Stephen Twigg is chairman of the International Development Committee.
Image: AFP PHOTO/PAUL ELLIS

Britain should practise what it preaches to African countries by doubling the number of vulnerable refugees it hosts and reviewing policies that restrict an asylum seeker's right to work, lawmakers said on Tuesday.

A cross-party committee said the British government should "lead by example" by resettling and employing refugees, especially those forcibly uprooted from their homes in sub-Saharan Africa.

"It is so important that the UK behaves at home as it is asking some of the world's poorest nations to do," said Stephen Twigg, chairman of the International Development Committee, which scrutinises Britain's foreign aid department.

"We should not be asking nations to house and employ refugees when the numbers we take in are so small, and the employment freedoms limited," he said in a statement.

The committee said Britain resettled 5,756 refugees in 2017/18, but only about 450 were from sub-Saharan Africa - a region where conflict uprooted 15,000 people every day in 2017, according to the Internal Displacement Monitoring Centre.

It said the country's intake of the most vulnerable refugees should increase to 10,000 per year, with a quarter of those spaces reserved for sub-Saharan Africa.

“We are strongly committed to supporting refugees and UK leadership has helped drive longer-term ways of working that mean refugees can access education, find work and become more self-reliant, while also benefitting host communities,” a spokesman from Britain’s Department for International Development said in a statement.

Over a third of the world's forcibly displaced people are in Africa, including some 6.3 million refugees and 14.5 million who have been forced from their homes within their own country's borders, according to the African Union.

The United Nations has praised African nations, which host more than 20 million displaced people, for adopting a more liberal "open door" policy toward refugees than Western nations, despite being low-income economies.

The committee report cited Uganda as having progressive policies that granted refugees freedom of movement, employment rights and equal access to healthcare and education.

As a member of the Global Compact on Refugees, which was approved by U.N. member states in December, Britain had an obligation to help ease pressures on host countries and provide refugees with access to education and work, it added.

It said although DFID encouraged other countries to grant refugees the right to work, Britain's Home Office (interior ministry) "significantly limits asylum seekers' right to work in the UK".

"The government must urgently reassess this policy.
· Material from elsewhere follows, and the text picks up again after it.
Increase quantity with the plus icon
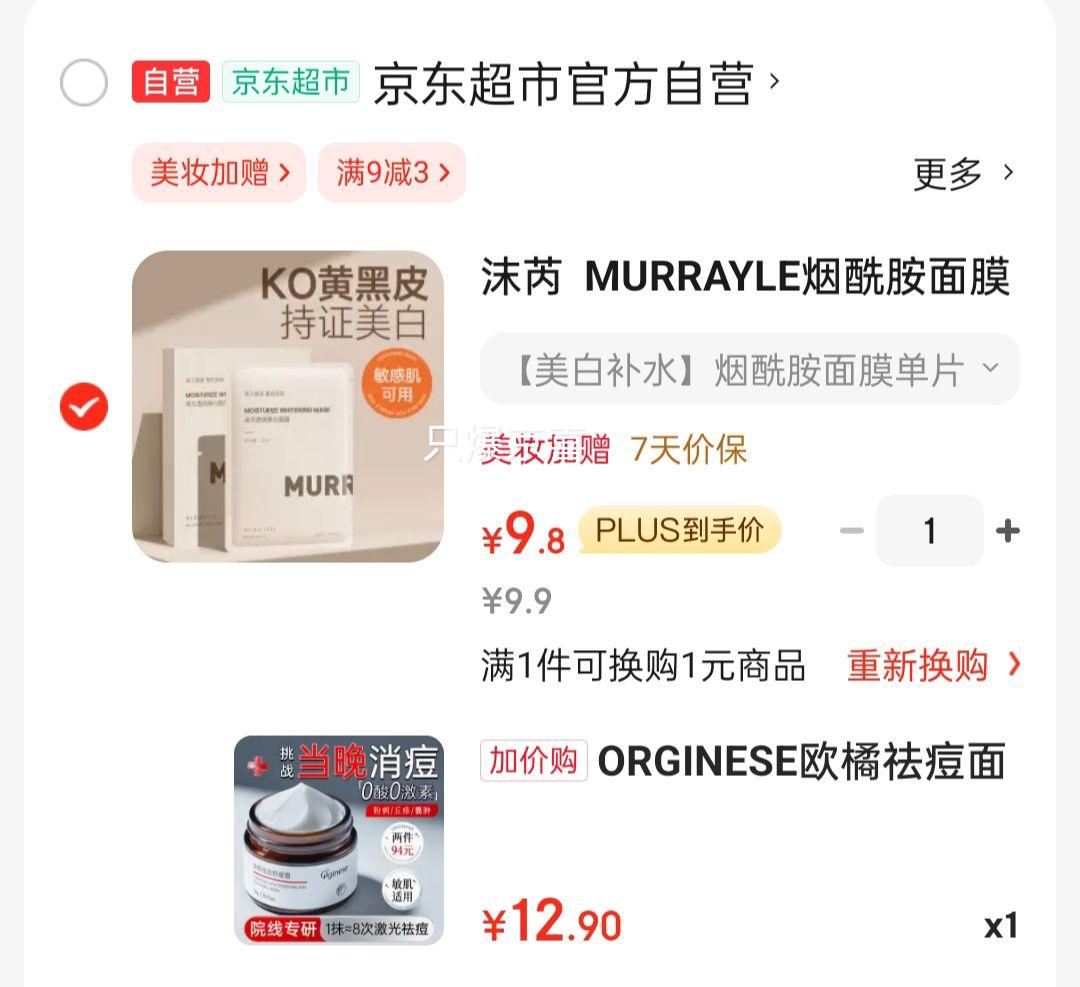 click(x=1008, y=530)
Nothing would carry more weight with partner governments in Africa than the UK government practising what it has preached," the committee report added.

“Once an individual has been granted protection, they have immediate and unrestricted access to the labour market,” a DFID spokesman said.

“However, asylum seekers are not normally allowed to work while their asylum claim is determined, this is to protect the resident labour market and ensure access to employment is prioritised for British citizens and those lawfully resident here, including refugees.”

Until they have refugee status, asylum seekers in Britain are not allowed to work and rely on a weekly allowance of about 38 pounds ($50).

Germany, Spain and Canada allow asylum seekers to work while they wait for claims to be processed, which helps them integrate into their respective host countries, the committee said.